据《史记·孝武本纪》记载:元封元年,汉武帝到泰山行封禅大礼,听信一些方士“蓬莱诸神山若将可得”的鼓惑,“乃复东至海”,以“望冀遇蓬莱”。其所希望见到的“蓬莱”仙山在山东海边没有“遇”到,其“并海”而“北至碣石”,沿着海边一直来到有“神岳”盛名的碣石山祭神求仙。之后,汉武帝此行碣石,使碣石山一带沿海地区的求仙活动在时隔百年之后死灰复燃。
久而久之,汉武帝对鬼神之说深信不疑。都知道,汉武帝在位的后期,曾发生过一件惨案,涉案人数多达十几万,被人们称作“巫蛊之案”。简单的来看,它就是极为荒谬的巫蛊之术在作怪,细细品味一番之后,便能闻到一丝不平凡的味道,说白了,也就是王宫贵胄争夺权力的产物。
从史书的记载来看,汉武帝二十九才有了第一个孩子刘据,这样的年龄在古代算是有偏点大了,特别是在十分看重传宗接代的帝王家,好不容易喜得一子,自然是难掩宠爱之情。但是,随着年龄的不断增长,其他嫔妃也陆陆续续生下来孩子,刘据这款香饽饽也就不是那么香了。皇后和太子的荣宠慢慢变少,他们更是时常忧心忡忡的叹气。
这样看来,皇后和太子这个位置也不是好坐的,毕竟,伴君如伴虎,一个不小心惹怒了皇帝,所有的荣华富贵都将不复存在,不禁想要感叹一句,做太子难,做汉武帝的太子更难。为什么呢?众所周知,汉武帝是一个有着雄才大略且十分强势的人,遇上一个如此强势的老子,儿子的就得时时刻刻注意自己说话做事的分寸,将这个分寸拿捏在一个刚刚好的状态。
那么,这个刚刚好的状态是什么状态呢?就是在展现自己有治国之才的同时又不能让皇帝觉得野心勃勃,在展现自己不会辜负大家期望的同时又不能让皇帝觉得拉帮结派,笼络重臣。任何事情都要做到恰到好处,不能让人抓住小辫子大做文章,可以说,长期在生活在这样的状态下,人都自然就会变得唯唯诺诺,失去了大将之风。
说到这里,我们就顺便唠唠能够在太子之位上安全待着的几种情况:
第一种情况就是皇帝只有一个儿子,没有其他的选择,例如:弘治皇帝就是只有一个儿子,再怎么不顺眼他也认了,总不能将皇位拱手让给其他居心叵测之人吧!
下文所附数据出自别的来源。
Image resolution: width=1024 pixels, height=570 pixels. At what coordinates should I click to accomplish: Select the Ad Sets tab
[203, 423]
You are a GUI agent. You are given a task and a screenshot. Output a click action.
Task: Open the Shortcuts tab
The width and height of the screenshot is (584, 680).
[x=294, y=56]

第二种情况就是太子年龄尚小,即使是犯了错误,也不能太过苛责一个孩子。
第三种情况就是皇帝也做过太子,知道其中的苦楚,只要太子玩的不太出格,皇帝睁一只眼闭一只眼也就过去了。
碰巧,此时的刘据都遇不上这三种情况,更恼人的是,自己的父皇还是一个有才识,有远见的人且身体倍儿棒的人,所以,他做太子就做了三十多年。换而言之,夹着尾巴生活了三十多年,这可不是一件简单的事。所以,身居高位也不见得舒坦,须得时常要担心着自己的项上人头不见了。
但是,汉武帝也不是那种蛮横不讲理的人,毕竟,是自己立的太子,所以,在大将军卫青在世之时,刘彻就和大将军交心畅谈过,颇有点托孤的意味。只是,他没有想到的是,卫青死在了前头,那年他五十五岁,太子刘据二十二岁。后来人们都说,如果,卫将军没有那么早就驾鹤西去,汉武帝和太子就不会闹到如此境地。
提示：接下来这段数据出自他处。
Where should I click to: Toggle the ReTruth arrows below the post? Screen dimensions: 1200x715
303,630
这时候,大家伙肯定想问,汉武帝为什么最后会铁了心要弄死太子呢?
有人说,他嫌弃太子不像自己,但是,从他和卫青的谈话中,我们可以知道,他并不认为儿子不像自己是无法忍受之事。也有人说,是父子两人在政见上不统一造成的,一个是关于征讨四方,对外用兵,另一个就是治理国家该严还是宽。但是,其实汉武帝并没有觉得自己的主张是不可以被质疑的,所以,自然可以看出这也不是最主要原因。
其实,究其根源,还是“权”字惹的祸。
晚年的汉武帝,一直都处在一种害怕老去和失去权力的恐惧中,习惯了别人的俯首称臣,卑躬屈膝,坐久了天子之位,难免忍受不了失去荣光。此时,不可一世的他不想向生老病死低头,他想要抗争。最终,这样的心理状态使他性情大变,开始疑神疑鬼,整天怀疑太子不甘屈居人下,想要取而代之。
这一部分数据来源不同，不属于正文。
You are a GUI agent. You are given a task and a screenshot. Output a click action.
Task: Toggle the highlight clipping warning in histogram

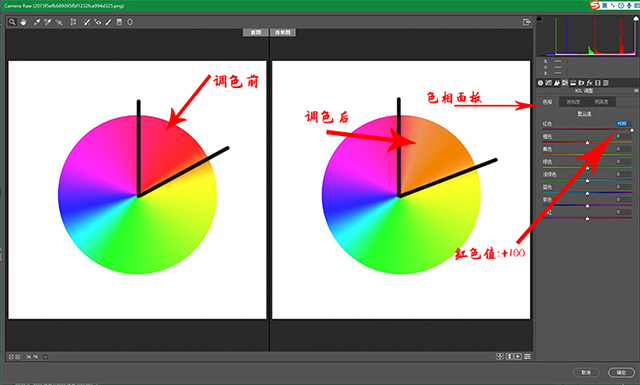click(636, 19)
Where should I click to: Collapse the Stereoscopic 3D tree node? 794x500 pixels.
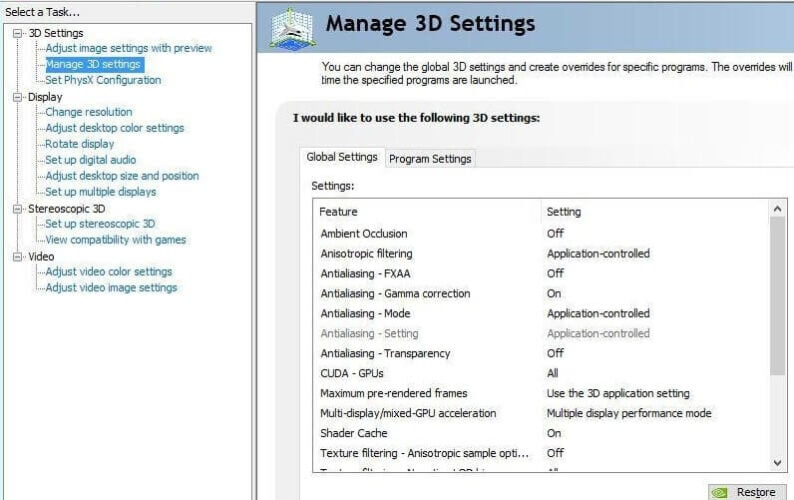tap(18, 209)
如此时间一长,他就对自己的儿子充满了厌恶之情,所以,不愿意承认自然规律的汉武帝偏执的将自己的体弱多病归结于别人的诅咒。老皇帝的臆想再加上某些人的煽风点火,碰撞之后,便成了父子两人反目成仇的药引子,政治悲剧不可避免的就发生了。
江充与太子刘据有隙,遂趁机陷害太子,并与案道侯韩说、宦官苏文等四人诬陷太子,太子恐惧,起兵诛杀江充,之后,遭武帝镇压兵败,皇后卫子夫和太子刘据相继自杀。可以说,巫蛊之乱发生与国都,前后将近四十万人收到牵连,一时之间人人自危,统治者的权威和信任大大受到挑战。
汉武帝以为自己有能力控制这出悲剧的牵涉范围,最后,也证明他太低估这种政治斗争炮制而出的药的威力了,刘据就是这样死在了自己老子对权利的渴望之下。历代君王皆是如此,一旦上了年纪,就开始六神无主,拼命的想要护住心爱的玩具——权利玩具,任何会对这个玩具造成威胁的人都该死,所以,才会酿成这样的惨祸。
之后,壶关三老和田千秋等人上书讼太子冤,此时,终于清醒过来的武帝夷江充三族,烧死苏文。又修建“思子宫”,于太子被害处作“归来望思之台”,以志哀思。不久,汉武帝又下达了轮台罪己诏,开始反思挑战其执政策略,减少军事行动而将注意力更多转向“富民”。